La historia de Edna, una joven que carga cicatrices tras haber sido violentada de manera física y psicológica por sus exparejas, es el pilar mediante el cual la diputada local de Puebla, Graciela Palomares Ramírez, impulsa una reforma de ley para castigar a quienes organicen ataques cibernéticos.
Durante la presentación de la iniciativa de reforma, la legisladora morenista resaltó que miles de mujeres han sido obligadas al silencio, pero ahora son una voz que no se quiebra, que no se esconde y que no pide permiso para existir con dignidad.
“Ningún agresor tiene derecho a caminar impune después de violentar y desprestigiar a cualquier mujer, la violencia no puede normalizarse jamás”, expresó Palomares Ramírez desde la máxima tribuna del Congreso de Puebla.
Explicó que la reforma a la Ley para el Acceso de las Mujeres a una Vida Libre de Violencia, conocida como Ley Edna, fortalece la definición de violencia mediática para reconocer que los medios y plataformas pueden ser utilizados para promover estereotipos de odio, discriminación y campañas coordinadas de desprestigio.
Además, dijo, fortalece las medidas de protección inmediatas para que, cuando una mujer denuncie violencia digital o mediática, la autoridad no actúe tarde o a medias.
Acompañada de la conductora Edna Monroy y de varias legisladoras, Grace Palomares enfatizó que, durante años, la ley reconoció la violencia física y psicológica, pero dejó fuera una forma de violencia cada vez más común: la que utiliza la salud mental, real o supuesta, para invalidar, humillar y destruir la reputación de una mujer cuando denuncia o decide salir de una relación violenta”.
“Hoy la impunidad se enfrenta a la verdad, y el silencio se rompe con la fuerza de todas, alzando la voz en nombre de Edna y de todas las mujeres poblanas con una reforma necesaria y justa porque el daño no ocurre solo en casa, ocurre en la pantalla, en los medios, en el teléfono, en el centro de trabajo, en los pasillos, en la reputación”.
Se trata, abundó, de miles de mujeres que, además de vivir violencia en lo privado, han sido desacreditadas y silenciadas en lo público: en medios, redes sociales y espacios de trabajo.

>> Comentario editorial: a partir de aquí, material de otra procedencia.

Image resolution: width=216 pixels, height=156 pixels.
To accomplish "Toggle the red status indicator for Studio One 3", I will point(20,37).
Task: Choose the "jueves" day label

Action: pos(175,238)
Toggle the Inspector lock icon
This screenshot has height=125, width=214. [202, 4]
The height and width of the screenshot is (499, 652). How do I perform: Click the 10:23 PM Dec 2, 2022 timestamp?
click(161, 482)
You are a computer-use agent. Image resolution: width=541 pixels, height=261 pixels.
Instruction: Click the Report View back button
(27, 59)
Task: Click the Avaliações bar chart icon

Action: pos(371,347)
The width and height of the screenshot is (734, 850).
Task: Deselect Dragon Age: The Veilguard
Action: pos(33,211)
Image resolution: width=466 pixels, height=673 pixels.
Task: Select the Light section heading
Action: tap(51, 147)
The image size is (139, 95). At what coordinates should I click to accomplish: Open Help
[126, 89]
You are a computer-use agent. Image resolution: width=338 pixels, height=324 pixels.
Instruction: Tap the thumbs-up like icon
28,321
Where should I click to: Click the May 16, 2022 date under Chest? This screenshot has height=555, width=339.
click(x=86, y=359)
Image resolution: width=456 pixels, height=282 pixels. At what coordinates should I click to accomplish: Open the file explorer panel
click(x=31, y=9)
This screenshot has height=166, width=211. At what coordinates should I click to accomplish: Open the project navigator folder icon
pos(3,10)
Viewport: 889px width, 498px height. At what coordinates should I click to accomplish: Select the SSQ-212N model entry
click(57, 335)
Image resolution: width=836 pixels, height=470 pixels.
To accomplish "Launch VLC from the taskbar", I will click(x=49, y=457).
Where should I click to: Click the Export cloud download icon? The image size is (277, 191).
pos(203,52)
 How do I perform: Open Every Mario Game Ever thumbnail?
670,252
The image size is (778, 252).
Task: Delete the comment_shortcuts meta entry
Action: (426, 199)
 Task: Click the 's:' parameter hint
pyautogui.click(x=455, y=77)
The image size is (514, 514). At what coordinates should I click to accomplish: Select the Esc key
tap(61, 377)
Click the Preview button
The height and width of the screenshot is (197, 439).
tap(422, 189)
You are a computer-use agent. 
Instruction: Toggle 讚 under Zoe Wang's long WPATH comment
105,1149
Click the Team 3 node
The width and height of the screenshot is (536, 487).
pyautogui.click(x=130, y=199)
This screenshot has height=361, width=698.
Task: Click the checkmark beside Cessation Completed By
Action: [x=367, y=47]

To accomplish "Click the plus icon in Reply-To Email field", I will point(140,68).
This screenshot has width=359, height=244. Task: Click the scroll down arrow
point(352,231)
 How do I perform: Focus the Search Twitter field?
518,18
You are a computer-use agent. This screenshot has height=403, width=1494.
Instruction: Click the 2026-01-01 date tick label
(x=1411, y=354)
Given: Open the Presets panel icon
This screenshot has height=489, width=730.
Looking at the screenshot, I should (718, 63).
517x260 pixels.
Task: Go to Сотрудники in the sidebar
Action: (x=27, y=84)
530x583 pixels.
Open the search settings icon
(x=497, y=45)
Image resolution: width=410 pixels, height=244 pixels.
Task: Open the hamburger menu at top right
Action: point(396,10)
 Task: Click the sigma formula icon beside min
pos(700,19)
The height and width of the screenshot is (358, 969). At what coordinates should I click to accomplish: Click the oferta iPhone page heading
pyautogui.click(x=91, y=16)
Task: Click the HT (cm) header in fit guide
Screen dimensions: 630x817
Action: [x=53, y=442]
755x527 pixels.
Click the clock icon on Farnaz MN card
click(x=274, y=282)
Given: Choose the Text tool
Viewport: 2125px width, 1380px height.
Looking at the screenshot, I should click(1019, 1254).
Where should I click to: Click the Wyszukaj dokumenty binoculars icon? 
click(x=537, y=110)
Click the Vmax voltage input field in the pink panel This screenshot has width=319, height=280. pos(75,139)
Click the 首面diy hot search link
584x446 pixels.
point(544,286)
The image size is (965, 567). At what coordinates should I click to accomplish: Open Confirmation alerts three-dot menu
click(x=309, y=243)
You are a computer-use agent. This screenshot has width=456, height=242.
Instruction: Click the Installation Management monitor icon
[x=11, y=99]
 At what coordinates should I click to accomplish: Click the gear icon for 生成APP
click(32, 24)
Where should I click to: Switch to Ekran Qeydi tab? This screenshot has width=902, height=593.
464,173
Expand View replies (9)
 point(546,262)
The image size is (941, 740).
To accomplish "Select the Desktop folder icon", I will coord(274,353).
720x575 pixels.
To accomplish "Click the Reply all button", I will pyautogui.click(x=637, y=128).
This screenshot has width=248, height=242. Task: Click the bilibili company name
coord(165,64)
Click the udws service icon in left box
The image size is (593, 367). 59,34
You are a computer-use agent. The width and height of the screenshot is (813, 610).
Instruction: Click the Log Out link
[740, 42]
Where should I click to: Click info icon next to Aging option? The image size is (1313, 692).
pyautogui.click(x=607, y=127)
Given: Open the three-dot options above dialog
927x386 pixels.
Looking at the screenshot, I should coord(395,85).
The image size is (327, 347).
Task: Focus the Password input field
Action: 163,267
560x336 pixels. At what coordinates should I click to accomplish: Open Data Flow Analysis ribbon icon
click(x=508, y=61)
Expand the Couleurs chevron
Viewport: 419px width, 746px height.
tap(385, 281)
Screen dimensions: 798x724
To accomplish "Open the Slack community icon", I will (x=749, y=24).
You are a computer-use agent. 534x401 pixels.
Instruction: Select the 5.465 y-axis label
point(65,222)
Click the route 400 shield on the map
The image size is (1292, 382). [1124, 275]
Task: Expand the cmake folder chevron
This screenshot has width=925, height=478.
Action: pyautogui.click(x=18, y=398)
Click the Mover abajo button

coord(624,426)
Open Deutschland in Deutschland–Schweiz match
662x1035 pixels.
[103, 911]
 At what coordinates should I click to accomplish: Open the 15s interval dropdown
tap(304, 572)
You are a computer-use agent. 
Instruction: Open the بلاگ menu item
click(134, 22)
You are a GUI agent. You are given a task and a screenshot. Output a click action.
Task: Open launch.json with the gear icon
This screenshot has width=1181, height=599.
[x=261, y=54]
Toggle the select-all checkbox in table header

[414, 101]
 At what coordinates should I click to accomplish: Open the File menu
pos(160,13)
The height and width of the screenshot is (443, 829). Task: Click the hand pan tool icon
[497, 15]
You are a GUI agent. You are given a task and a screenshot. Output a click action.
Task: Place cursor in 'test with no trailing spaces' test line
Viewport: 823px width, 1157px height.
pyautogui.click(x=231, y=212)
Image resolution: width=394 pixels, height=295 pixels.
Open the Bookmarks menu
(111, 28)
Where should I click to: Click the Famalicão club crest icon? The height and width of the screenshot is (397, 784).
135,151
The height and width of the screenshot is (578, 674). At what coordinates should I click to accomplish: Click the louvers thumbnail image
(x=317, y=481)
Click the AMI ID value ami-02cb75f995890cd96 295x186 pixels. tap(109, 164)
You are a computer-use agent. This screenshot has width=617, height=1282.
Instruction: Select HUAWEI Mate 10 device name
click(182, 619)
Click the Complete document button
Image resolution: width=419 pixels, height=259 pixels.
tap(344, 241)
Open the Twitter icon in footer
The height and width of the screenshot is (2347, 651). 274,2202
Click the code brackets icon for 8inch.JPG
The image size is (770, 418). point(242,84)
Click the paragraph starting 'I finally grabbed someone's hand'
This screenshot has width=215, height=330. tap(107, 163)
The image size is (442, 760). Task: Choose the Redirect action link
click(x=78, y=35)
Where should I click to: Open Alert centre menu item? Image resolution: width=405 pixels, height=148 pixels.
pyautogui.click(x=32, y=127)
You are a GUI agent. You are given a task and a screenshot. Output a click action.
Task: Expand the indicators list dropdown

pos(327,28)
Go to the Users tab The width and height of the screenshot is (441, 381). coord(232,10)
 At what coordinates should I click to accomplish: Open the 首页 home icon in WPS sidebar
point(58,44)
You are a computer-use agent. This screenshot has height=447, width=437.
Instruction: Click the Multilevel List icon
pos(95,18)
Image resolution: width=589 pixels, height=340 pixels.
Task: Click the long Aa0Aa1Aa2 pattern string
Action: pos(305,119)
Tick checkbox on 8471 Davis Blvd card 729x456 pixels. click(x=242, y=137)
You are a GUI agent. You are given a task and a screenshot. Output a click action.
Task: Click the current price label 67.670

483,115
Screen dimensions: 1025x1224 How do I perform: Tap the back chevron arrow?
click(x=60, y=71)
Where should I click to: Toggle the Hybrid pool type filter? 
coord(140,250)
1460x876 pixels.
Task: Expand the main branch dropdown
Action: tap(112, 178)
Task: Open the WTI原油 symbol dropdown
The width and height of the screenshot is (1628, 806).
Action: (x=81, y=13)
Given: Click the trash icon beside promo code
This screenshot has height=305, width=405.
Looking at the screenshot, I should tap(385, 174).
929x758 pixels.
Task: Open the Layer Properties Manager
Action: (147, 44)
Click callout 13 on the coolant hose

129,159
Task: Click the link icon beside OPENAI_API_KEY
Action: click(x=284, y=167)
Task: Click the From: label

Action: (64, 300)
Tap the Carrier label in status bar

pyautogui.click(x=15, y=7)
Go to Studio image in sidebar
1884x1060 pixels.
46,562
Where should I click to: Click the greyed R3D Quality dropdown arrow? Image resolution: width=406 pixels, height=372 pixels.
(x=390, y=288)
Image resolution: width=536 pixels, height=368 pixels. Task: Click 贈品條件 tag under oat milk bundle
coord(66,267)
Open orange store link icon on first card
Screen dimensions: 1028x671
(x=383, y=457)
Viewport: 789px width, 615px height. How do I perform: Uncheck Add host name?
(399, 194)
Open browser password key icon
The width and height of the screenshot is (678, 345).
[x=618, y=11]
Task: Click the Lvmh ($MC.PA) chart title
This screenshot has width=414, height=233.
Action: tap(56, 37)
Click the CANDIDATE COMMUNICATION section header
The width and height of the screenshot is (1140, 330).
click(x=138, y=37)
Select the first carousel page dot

La diputada morenista resaltó que este movimiento nace hoy en Puebla, pero no se quedará aquí, “desde esta tierra levantamos la voz para caminar hacia todo México, hasta que en cada rincón haya una mujer que ya no esté sola, una mujer que encuentre justicia, dignidad y palabra”.
Expuso que la iniciativa habrá de impulsarse también a nivel federal, porque ninguna mujer violentada debe volver a sentirse sin voz, y hasta que cada una pueda volver a vivir libre de miedo, este movimiento no se detendrá.